Собеседники сидели в кабинете и курили поданные трубки. Забегавшие по дому слуги привлекли их внимание.
- Приехали! - сказал генерал, поставив трубку у кресла. Виктор Павлович, затянувшись последний раз, бережно поставил свою на подставку, стоящую в углу кабинета.
- Пойдем, посмотрим на наших придворных...
Владимир Сергеевич направился из кабинета. За ним последовал и Оленин. В то время, когда они вошли в залу, приехавшие входили в нее же из прихожей.
Ираида Ивановна шла впереди своих дочерей, с совершенно несвойственной ей важностью. Оленин положительно не узнал ее. Ему показалось даже, что она как будто выросла и пополнела.
За ней, с опущенными, по обыкновению, глазами, шла Зинаида Владимировна, рядом с улыбающейся и лукаво смотревшей на сестру и мать Полиной.
- А у меня гость! - встретил жену генерал.
Ираида Ивановна смерила Виктора Павловича с головы до ног высокомерным взглядом.
- Чем обязаны мы вашим посещением? - холодно начала она.
Оленин совершенно смутился от такого приема. Он не ожидал. По губам Зинаиды Владимировны промелькнула едва заметная злобная улыбка торжества.
Веселое личико Полины насупилось, глаза усиленно заморгали.

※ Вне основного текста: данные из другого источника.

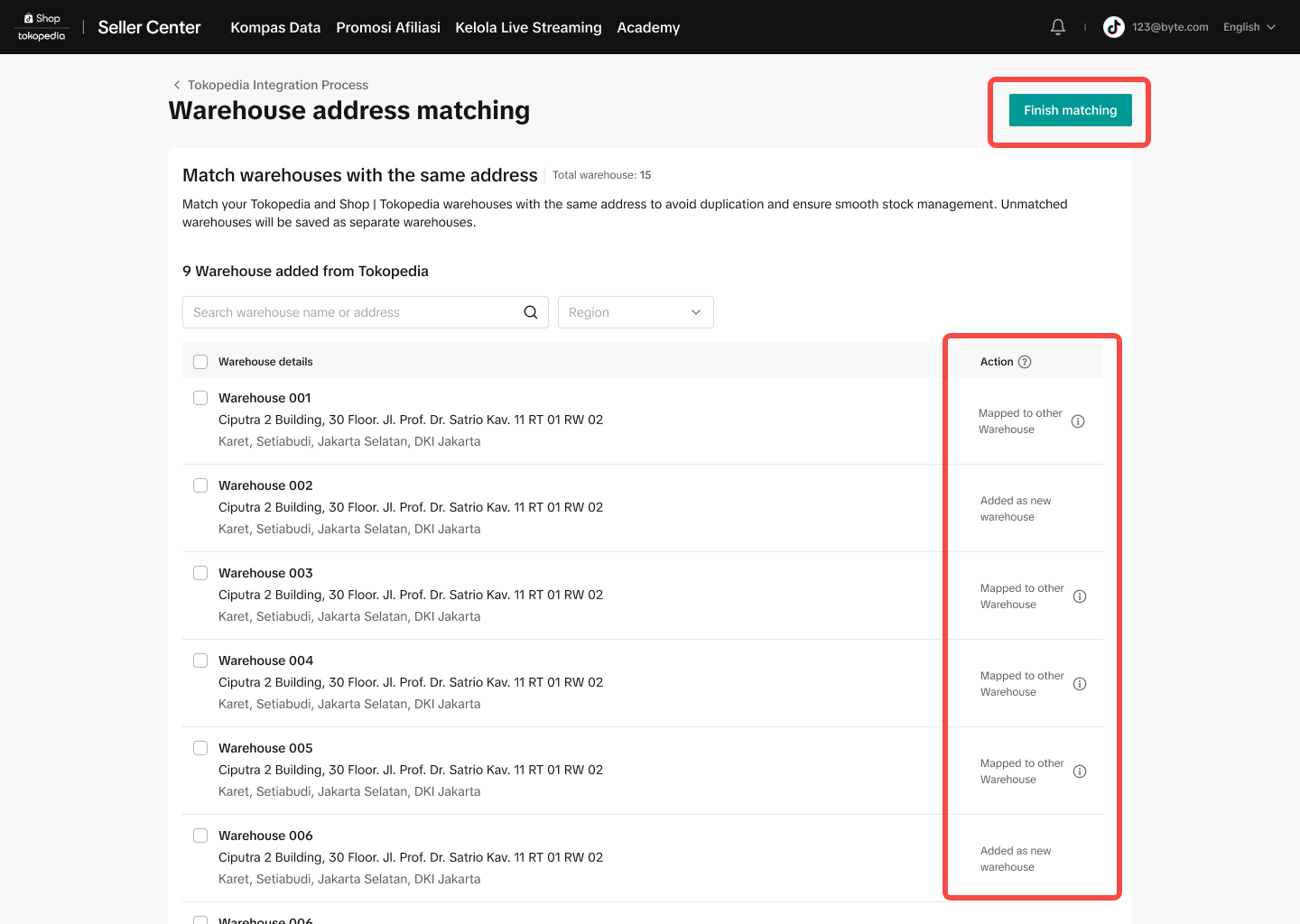Click info icon for Warehouse 005 mapping
The height and width of the screenshot is (924, 1300).
tap(1080, 772)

- Довольно, матушка, уж я его пожурил от себя... Я генерал, мне дозволено... Не статс-дамы дело журить капитанов гвардии... Пощади! - заступился, шутя, Владимир Сергеевич.
Ободренный заступничеством генерала, Виктор Павлович подошел к руке генеральши.
- Простите, ваше превосходительство, виноват, дела, нездоровье, служба...
Он медленно, с чувством, поцеловал у нее руку.
- Хорош, нечего сказать, хорош, - смягчилась и генеральша. - Месяц почти как приехал и глаз не кажет... Ну, да простить разве...
- Простите, ваше превосходительство...
- Простить, Зина? - обратилась мать к дочери.
- Простите, maman, - прошептала Зинаида Владимировна, совершенно понурив голову.
Виктор Павлович бросил на нее благодарный взгляд.
- Пройдите с генералом в гостиную, а мы сейчас, только переоденемся.
Оленин посторонился и пропустил генеральшу.
- Благодарю вас, Зинаида Владимировна, - тихо сказал он, с чувством целуя руку молодой девушки.
Она ничего не отвечала.
Он подошел к ручке Полины.
- Что дядя Ваня, здоров? - затараторила она. - Вы у него живете?
- Полина, переодеваться, - сказала Ираида Ивановна и прекратила расспросы дочери.
Виктор Павлович не успел ей ничего ответить. Он только проводил ее и сестру долгим взглядом.
"Поля лучше!" - припомнились ему слова Ивана Сергеевича.
Он не мог согласиться с ним. Образ Зинаиды Владимировны снова заполонил его сердце. Ее слова: "Простите, maman", сказанные, казалось ему, с такой детской наивной добротой, чудной небесной гармонией звучали в его ушах.
Он машинально последовал за генералом в гостиную, машинально сел в кресло, и односложными ответами, подчас невпопад, отвечал на расспросы Владимира Сергеевича о новых порядках службы в гвардии.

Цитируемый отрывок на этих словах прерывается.